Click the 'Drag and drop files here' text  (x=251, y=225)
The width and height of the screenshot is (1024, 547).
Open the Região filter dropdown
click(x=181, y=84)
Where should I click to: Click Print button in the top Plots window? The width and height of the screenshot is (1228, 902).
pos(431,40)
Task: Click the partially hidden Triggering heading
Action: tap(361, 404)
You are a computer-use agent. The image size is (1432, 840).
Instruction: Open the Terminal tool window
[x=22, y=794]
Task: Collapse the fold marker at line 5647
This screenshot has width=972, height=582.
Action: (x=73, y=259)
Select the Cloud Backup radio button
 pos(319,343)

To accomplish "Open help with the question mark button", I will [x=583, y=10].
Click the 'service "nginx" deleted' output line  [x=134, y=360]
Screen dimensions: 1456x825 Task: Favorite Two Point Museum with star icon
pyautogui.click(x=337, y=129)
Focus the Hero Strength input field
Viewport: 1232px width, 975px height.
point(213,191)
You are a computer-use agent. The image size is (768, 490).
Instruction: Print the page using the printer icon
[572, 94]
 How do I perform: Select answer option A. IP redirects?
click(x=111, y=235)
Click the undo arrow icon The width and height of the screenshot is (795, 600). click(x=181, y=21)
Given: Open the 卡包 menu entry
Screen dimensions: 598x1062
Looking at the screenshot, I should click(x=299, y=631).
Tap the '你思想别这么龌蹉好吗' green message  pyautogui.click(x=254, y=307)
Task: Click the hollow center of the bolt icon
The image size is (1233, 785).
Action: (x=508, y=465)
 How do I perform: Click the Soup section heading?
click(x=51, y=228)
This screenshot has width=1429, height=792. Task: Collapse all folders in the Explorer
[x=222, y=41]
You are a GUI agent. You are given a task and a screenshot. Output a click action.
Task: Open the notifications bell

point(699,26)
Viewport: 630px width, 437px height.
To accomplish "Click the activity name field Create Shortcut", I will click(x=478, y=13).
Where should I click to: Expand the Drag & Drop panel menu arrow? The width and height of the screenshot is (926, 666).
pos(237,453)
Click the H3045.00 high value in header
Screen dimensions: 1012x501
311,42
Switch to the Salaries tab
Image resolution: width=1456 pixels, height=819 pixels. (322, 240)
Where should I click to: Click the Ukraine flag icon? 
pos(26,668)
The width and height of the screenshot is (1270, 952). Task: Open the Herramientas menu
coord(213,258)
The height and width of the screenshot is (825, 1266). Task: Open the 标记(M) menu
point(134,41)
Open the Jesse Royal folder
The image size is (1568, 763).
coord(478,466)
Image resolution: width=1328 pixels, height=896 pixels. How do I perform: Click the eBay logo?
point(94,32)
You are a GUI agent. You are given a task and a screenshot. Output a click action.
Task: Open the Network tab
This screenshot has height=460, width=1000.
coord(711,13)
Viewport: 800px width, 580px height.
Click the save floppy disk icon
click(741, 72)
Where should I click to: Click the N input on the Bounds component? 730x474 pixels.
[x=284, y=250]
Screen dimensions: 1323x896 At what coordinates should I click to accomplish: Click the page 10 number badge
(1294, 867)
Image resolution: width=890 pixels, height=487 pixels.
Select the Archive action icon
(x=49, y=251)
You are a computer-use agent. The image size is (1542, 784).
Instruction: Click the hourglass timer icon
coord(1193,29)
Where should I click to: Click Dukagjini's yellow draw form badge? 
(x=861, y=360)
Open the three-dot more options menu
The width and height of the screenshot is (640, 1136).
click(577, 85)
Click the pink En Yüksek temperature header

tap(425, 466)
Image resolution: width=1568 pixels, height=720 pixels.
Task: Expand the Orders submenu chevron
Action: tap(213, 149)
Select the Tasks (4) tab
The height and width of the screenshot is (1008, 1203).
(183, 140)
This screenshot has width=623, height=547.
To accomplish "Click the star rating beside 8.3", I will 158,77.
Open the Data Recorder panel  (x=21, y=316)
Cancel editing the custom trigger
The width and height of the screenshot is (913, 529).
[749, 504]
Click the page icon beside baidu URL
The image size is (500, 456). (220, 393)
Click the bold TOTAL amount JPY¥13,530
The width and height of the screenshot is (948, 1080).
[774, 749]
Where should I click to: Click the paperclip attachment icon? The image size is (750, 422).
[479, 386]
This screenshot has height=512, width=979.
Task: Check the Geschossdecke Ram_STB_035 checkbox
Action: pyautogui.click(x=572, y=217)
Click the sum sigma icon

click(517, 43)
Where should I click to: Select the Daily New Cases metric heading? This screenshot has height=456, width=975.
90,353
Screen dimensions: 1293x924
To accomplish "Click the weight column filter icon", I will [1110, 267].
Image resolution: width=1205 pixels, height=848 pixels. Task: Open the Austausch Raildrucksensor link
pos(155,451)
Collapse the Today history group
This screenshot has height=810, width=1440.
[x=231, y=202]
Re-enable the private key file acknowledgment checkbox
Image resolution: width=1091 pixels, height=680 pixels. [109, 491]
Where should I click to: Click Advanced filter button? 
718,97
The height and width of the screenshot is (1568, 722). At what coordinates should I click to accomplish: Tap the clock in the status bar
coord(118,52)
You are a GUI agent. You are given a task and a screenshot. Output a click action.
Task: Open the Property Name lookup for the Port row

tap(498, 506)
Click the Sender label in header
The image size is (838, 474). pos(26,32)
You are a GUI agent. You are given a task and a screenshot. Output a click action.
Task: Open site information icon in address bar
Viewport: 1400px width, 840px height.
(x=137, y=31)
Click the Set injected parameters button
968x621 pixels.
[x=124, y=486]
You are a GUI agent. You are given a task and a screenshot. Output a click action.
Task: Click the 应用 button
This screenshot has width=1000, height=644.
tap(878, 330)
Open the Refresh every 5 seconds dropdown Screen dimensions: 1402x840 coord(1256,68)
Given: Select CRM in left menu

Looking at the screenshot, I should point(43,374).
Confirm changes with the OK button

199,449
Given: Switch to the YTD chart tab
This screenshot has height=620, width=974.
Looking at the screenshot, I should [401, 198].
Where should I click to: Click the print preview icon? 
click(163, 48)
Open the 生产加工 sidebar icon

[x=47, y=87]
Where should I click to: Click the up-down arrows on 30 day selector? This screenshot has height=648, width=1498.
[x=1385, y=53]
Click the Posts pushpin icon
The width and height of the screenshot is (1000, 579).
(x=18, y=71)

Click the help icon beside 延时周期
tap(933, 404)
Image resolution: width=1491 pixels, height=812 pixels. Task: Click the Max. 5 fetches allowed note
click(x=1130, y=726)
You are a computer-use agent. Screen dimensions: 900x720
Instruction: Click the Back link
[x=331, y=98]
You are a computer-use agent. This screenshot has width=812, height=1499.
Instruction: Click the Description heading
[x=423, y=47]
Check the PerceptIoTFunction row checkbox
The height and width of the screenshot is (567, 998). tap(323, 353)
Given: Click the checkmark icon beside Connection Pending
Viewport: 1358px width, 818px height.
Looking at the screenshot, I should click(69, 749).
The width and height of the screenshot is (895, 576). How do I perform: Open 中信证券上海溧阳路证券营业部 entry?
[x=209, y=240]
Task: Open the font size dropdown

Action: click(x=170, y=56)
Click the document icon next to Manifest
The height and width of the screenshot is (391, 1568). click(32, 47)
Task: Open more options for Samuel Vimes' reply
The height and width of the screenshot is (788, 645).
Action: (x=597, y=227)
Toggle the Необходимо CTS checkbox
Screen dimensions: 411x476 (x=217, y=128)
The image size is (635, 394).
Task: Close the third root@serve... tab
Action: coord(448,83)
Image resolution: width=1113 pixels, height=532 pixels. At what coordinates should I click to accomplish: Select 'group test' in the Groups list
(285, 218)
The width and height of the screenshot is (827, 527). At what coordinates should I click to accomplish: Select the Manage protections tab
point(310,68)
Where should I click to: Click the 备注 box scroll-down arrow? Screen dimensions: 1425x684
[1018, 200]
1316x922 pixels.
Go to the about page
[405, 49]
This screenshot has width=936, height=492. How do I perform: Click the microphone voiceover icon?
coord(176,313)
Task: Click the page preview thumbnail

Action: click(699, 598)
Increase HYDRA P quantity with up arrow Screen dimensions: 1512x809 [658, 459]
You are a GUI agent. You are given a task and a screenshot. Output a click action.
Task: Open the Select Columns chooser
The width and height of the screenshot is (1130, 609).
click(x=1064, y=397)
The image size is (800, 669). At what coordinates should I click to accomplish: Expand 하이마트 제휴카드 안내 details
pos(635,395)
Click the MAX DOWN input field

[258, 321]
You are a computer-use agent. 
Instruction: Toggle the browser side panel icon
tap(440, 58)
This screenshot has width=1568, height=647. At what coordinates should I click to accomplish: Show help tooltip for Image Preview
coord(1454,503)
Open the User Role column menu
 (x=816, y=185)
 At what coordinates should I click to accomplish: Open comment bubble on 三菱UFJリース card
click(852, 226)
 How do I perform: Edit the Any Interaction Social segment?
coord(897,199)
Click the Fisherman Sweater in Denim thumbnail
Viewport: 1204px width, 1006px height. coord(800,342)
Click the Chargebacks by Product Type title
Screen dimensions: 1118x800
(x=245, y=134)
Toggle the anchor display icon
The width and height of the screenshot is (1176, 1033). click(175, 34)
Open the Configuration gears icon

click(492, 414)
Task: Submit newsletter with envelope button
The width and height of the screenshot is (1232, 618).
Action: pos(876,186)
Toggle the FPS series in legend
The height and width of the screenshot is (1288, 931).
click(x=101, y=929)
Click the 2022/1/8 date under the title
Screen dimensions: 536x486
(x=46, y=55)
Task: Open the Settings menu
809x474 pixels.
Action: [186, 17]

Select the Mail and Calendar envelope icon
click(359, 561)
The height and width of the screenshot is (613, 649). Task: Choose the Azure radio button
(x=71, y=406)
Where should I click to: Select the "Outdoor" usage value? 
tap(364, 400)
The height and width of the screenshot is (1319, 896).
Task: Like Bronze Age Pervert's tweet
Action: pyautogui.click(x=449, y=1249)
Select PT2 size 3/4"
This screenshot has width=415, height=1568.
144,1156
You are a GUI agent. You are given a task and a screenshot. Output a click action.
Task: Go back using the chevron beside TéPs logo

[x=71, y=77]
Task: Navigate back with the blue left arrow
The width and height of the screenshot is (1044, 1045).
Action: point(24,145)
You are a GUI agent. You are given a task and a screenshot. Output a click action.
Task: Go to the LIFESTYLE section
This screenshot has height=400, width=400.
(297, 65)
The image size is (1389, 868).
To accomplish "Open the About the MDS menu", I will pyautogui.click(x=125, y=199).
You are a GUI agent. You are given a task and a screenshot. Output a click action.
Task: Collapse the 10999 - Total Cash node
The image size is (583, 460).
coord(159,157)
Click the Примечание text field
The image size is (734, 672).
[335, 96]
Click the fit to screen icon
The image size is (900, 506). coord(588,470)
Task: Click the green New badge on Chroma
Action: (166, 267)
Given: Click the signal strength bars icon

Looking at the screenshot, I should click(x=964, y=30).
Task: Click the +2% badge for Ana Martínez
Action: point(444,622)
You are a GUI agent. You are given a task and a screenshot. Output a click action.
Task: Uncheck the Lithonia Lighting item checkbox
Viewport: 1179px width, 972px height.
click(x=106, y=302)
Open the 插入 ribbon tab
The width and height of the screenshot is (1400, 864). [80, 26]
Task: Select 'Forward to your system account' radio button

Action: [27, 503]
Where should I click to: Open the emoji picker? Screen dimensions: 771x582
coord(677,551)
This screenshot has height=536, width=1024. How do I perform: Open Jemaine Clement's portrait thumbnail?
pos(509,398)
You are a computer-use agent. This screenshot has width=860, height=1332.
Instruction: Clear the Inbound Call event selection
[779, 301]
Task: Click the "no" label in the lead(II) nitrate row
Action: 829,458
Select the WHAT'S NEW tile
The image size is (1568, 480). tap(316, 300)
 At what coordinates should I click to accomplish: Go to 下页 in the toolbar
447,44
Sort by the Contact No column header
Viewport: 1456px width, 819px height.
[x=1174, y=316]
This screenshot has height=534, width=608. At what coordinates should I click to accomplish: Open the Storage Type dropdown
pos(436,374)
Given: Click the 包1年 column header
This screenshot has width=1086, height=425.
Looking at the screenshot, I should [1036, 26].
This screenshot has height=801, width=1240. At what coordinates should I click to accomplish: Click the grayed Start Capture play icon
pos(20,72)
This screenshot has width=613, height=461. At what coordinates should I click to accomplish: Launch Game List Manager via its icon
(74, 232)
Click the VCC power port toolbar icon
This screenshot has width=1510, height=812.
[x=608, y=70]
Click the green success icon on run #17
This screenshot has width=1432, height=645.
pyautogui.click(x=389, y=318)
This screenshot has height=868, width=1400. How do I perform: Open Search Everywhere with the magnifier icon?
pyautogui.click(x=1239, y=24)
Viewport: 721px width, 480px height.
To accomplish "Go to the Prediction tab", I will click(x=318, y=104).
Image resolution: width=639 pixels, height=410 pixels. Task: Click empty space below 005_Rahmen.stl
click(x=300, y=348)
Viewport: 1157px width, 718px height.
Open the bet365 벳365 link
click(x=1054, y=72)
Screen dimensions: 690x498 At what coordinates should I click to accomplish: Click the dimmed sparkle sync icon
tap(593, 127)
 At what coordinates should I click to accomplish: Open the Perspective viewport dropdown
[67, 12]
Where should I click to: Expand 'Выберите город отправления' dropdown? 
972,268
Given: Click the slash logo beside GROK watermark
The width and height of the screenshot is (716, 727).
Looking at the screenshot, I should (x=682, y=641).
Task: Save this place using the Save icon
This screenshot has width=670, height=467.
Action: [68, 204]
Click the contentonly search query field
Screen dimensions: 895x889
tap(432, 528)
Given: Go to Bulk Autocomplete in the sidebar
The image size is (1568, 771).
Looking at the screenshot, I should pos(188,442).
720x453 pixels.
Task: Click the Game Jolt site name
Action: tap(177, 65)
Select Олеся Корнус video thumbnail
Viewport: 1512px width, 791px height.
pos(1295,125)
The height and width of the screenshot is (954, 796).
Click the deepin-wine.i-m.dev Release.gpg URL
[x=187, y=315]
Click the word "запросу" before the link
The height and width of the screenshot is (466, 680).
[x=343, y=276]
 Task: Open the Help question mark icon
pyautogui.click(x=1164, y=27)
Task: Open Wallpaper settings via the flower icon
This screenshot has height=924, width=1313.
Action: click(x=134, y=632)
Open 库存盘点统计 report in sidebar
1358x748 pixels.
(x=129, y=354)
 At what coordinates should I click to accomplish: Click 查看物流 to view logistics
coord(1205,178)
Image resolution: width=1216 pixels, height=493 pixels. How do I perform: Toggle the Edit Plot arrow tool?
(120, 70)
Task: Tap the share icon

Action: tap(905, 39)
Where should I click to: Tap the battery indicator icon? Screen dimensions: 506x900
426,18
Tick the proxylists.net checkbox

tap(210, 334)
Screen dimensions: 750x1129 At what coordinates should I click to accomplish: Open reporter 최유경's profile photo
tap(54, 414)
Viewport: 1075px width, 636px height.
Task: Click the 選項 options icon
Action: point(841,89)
※ ※ ※
What is required:
Rewrite the part of the entries that opens with the line containing "Where should I click to: Click Dukagjini's" and closes with the line containing "coord(118,52)", switching "Daily New Cases" to "Weekly New Cases" and leaving everything else unchanged.

Output of the task:
Where should I click to: Click Dukagjini's yellow draw form badge? 
(x=861, y=360)
Open the three-dot more options menu
The width and height of the screenshot is (640, 1136).
click(577, 85)
Click the pink En Yüksek temperature header

tap(425, 466)
Image resolution: width=1568 pixels, height=720 pixels.
Task: Expand the Orders submenu chevron
Action: tap(213, 149)
Select the Tasks (4) tab
The height and width of the screenshot is (1008, 1203).
(183, 140)
This screenshot has width=623, height=547.
To accomplish "Click the star rating beside 8.3", I will 158,77.
Open the Data Recorder panel  (x=21, y=316)
Cancel editing the custom trigger
The width and height of the screenshot is (913, 529).
[749, 504]
Click the page icon beside baidu URL
The image size is (500, 456). (220, 393)
Click the bold TOTAL amount JPY¥13,530
The width and height of the screenshot is (948, 1080).
[774, 749]
Where should I click to: Click the paperclip attachment icon? The image size is (750, 422).
[479, 386]
This screenshot has height=512, width=979.
Task: Check the Geschossdecke Ram_STB_035 checkbox
Action: pyautogui.click(x=572, y=217)
Click the sum sigma icon

click(517, 43)
Where should I click to: Select the Weekly New Cases metric heading? This screenshot has height=456, width=975.
90,353
Screen dimensions: 1293x924
To accomplish "Click the weight column filter icon", I will [1110, 267].
Image resolution: width=1205 pixels, height=848 pixels. Task: Open the Austausch Raildrucksensor link
pos(155,451)
Collapse the Today history group
This screenshot has height=810, width=1440.
[x=231, y=202]
Re-enable the private key file acknowledgment checkbox
Image resolution: width=1091 pixels, height=680 pixels. [109, 491]
Where should I click to: Click Advanced filter button? 
718,97
The height and width of the screenshot is (1568, 722). At what coordinates should I click to accomplish: Tap the clock in the status bar
coord(118,52)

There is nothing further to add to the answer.